Namun, sebelum ia berhasil membuka pintu, kunci mobil yang dipegang dirampas Alif begitu saja. Arkan bersiap hendak memaki saudara seayahnya tersebut, seandainya Alif tak segera menjelaskan. "Aku yang akan nyetir. Dengan kekacauanmu sekarang, aku nggak mau nanggung resiko kalau mobilku ini lecet dikit aja."
Arkan bahkan tak sadar bahwa dirinya mengambil kunci mobil sang kakak, bukan kunci mobilnya sendiri.
Arkan akhirnya membiarkan pria itu mengambil alih mobil tersebut. Ia duduk di sebelahnya. Ketika Alif mulai menstarter mobil silver mewah tersebut, bocah yang sejak tadi mengintip dari balik celah dinding gudang peralatan kebun sang nenek, berlari keluar dan memekik memanggil sang ayah.
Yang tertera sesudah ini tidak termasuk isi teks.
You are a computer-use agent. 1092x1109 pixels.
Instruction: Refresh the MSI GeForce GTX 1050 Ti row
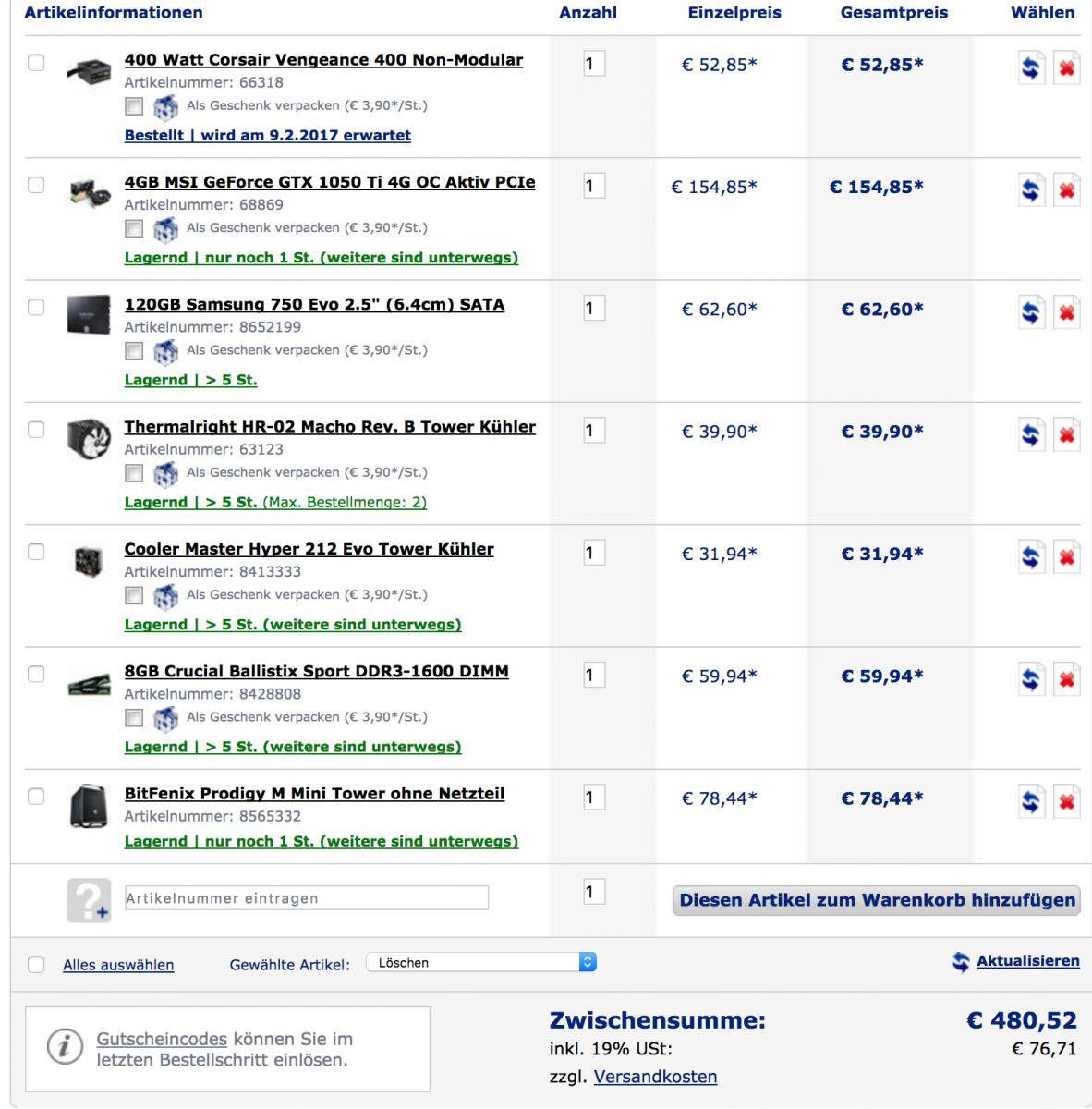(1032, 191)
Pikirnya, ia akan ditinggal sang ayah pulang ke rumah.
"Papaaaaa... Anin siniii. Anin itut pulaaang. Papaaa... Huaaaa..."
Sayangnya, pekikan anak itu tak didengar oleh Arkan maupun Alif. Hingga akhirnya tangisan Daneen pecah. Ia terduduk di halaman rumah nenek yang masih agak becek. Pakaiannya kotor, dan ia tak peduli meski nanti ia harus dimarahi mama lagi perihal pakaiannya yang super kotor.
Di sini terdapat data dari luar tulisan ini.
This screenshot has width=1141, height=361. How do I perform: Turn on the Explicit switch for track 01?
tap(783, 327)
Ketika ia masih dalam raungan, Om Papa muncul. Om Papa dengan lembut mengusap pucuk kepalanya. Beliau membujuk dengan lembut dan berhasil membuat hati Daneen luluh. "Kita masuk, yuk? Mama ada di dalam, kok. Papa keluar sebentar sama Om Alif."
***
Daneen terus memeluk mama dengan erat. Suara isakannya masih terdengar sesekali. Bocah itu baru saja selesai mandi. Om Papa dengan penuh perjuangan membujuk anak itu agar mau masuk ke rumah nenek hingga membujuk agar mau membersihkan tubuhnya yang kotor. Ketika ditanya permainan apa yang anak itu lakukan, disela tangisnya ia berkata, "Anin tanam mbutan. Hik... Anin endak mo bagi semuanyaa. Anin cuma mo bagi Tak Ipa ajaa. Hiks. Huaaa..." dan tangis itu kembali pecah.
Kelakuan Daneen saat itu bukannya membuat orang-orang yang ada di rumah nenek ikut sedih mendengar tangisan itu, mereka malah terbahak karena disela tangisnyapun Daneen masih sempat mengungkapkan kekesalannya pada semua orang yang ada di rumah nenek saat itu.
"Danin habis main apa di luar, hm? Danin sembunyi di mana tadi? Kok nggak mau keluar pas Mama panggil-panggil?" Surai pendek hitam Daneen dibelai Dhara dengan lembut. Rambut anak itu wangi karena baru saja dimandikan Mei dan rambutnya dikeramas. Kata Mama Dinda, seluruh tubuh Daneen saat ditemukan sungguh kotor. Penuh oleh noda hitam yang berasal dari tanah kompos Mama Dinda.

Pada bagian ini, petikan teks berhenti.